PROJECT 3: Risk Factors for Triple-negative and HER2-overexpressing Breast Cancer Among Hispanic Women and Non-Hispanic Women - This project is the largest of its kind to study the origins and causes of poor-prognosis breast cancers in Hispanic women. The project aims to identify risk factors related to triple-negative and HER2-overexpressing tumors, two particularly aggressive molecular subtypes of breast cancer that disproportionately affect Hispanic women. These cancers are more aggressive because they do not depend on hormones to grow, and so they don't respond to hormone-blocking therapies such as tamoxifen. The study will identify and enroll 1,120 triple-negative and 600 HER2-overexpressing breast cancer cases (including 175 Hispanic triple-negative and 90 Hispanic HER2 cases) from cancer registries in the greater Seattle and Albuquerque metropolitan areas. For control purposes, the study will also look at data from 1,120 cases of luminal breast cancer (including 175 Hispanic women), a less aggressive, more common type of estrogen-dependent breast cancer. Questions the study hopes to address include how risk factors such as reproductive history, breast density, body-mass index and family history of breast cancer may relate to the risks of the aggressive cancer subtypes. Christopher Li, M.D., Ph.D., an associate member of the Hutchinson Center's Public Health Sciences Division, will lead the project in collaboration with Linda Cook, Ph.D., a professor of epidemiology at the University of New Mexico Cancer Center.

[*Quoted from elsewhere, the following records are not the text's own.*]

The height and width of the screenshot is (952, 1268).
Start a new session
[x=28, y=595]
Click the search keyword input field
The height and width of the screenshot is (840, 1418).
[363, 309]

PROJECT 4: Relationship of Breast Cancer Subtype, Risk Factors and Ancestry in Hispanic and Non-Hispanic White Women - This study aims to better understand the underlying biology of breast cancer in Hispanic women - and the relationship of ancestry and risk factors to the development of specific breast tumor subtypes - by evaluating genome-wide gene expression in tumor tissue and ancestry of the Hispanic study participants. Until now, gene-expression subtyping of breast cancer has been based entirely on data from studies of non-Hispanic white women. This study hopes to address that gap by analyzing data from 615 Hispanic breast cancer cases. "Disparities in breast cancer survival between racial and ethnic groups have some well-documented social and economic causes. It is possible that differences in tumor biology between groups also contribute to differences in breast cancer outcomes," said project leader Peggy Porter, M.D., a member of the Hutchinson Center's Human Biology Division, who will conduct the study in collaboration with Cook and colleagues at the University of New Mexico Cancer Center.

In addition to the four projects, the grant will cover infrastructural support in administration, ethics and policy, genetics, and training and career development for junior investigators.